LEGENDA MAIOR
Vida de São Francisco de Assis
CAPITULO 7
Amor
à pobreza e intervenções miraculosas nas necessidades
1 . Entre outros dons e carismas que o Doador de todos os bens concedeu
a Francisco, houve um privilégio singular: o de crescer nas riquezas da
simplicidade através do amor pela altíssima pobreza.
Considerando o santo que
esta virtude havia sido familiar ao Filho de Deus e vendo-a quase desterrada do
mundo, quis torná-la sua esposa, amando-a com amor eterno, e por ela não só
deixou pai e mãe, mas generosamente distribuiu tudo quanto possuía. Ninguém foi
tão ávido de ouro quanto o foi Francisco da pobreza e ninguém pôs tanto cuidado
em guardar os seus tesouros como o foi ele em conservar tão preciosa pérola.
Por isso nada o ofendia
tanto como ver em seus irmãos qualquer coisa que não estivesse inteiramente de
acordo com a pobreza.
E na verdade, o santo,
desde o início de sua vida religiosa até a morte possuiu estas riquezas: a
túnica, o cordão e as roupas de baixo; e vivia contente.
Muitas vezes recordava,
sem poder conter as lágrimas, a pobreza de Cristo e de sua Mãe.
Afirmava que esta é a
rainha das virtudes, porque a vemos brilhar com pleno fulgor mais do que todas
as outras, no Rei dos reis e na Rainha sua Mãe.
Por essa razão, certa vez,
reunidos os irmãos e tendo-lhe um deles perguntado qual a virtude mais
apropriada do que qualquer outra para se captar a perfeita amizade de Cristo,
respondeu como quem descobre um segredo íntimo do coração.
“Sabei, irmãos, que a pobreza
é o caminho mais seguro para a salvação, como fundamento que é da humildade e
raiz de toda perfeição, e os seus frutos, embora ocultos, são múltiplos e abundantíssimos.
Essa virtude é aquele tesouro evangélico escondido no campo; para comprá-lo deve-se
vender tudo e por seu amor desprezar tudo o que não se pode vender”.
2. E dizia: “Quem pretende
chegar ao cume da pobreza deve renunciar não somente à prudência segundo o
mundo, mas também às letras e às ciências; assim despojado daquilo que ainda é
uma forma de posse, proclamará o poder do Senhor (cf. SI 73,15-16) e
se oferecerá nu ao abraço do Crucificado.

—————

• **OBJETIVO DA TAREFA**: Reproduza a passagem da Legenda Maior que começa nas palavras "Por essa razão, certa" e para depois de "íntimo do coração.", substituindo "segredo" por "mistério". O material que vem a seguir é independente da Legenda Maior.

• **INFORMAÇÕES FORNECIDAS**:
—————

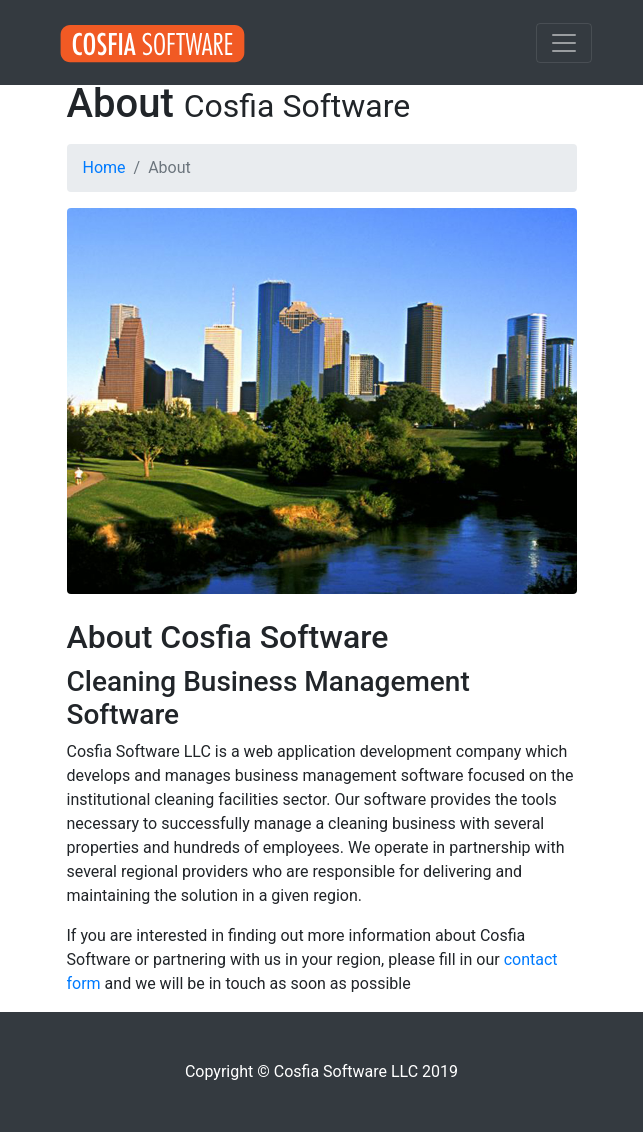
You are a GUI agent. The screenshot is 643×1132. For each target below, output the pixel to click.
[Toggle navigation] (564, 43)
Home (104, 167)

—————

• **RESPOSTA REDIGIDA**:
Por essa razão, certa vez,
reunidos os irmãos e tendo-lhe um deles perguntado qual a virtude mais
apropriada do que qualquer outra para se captar a perfeita amizade de Cristo,
respondeu como quem descobre um mistério íntimo do coração.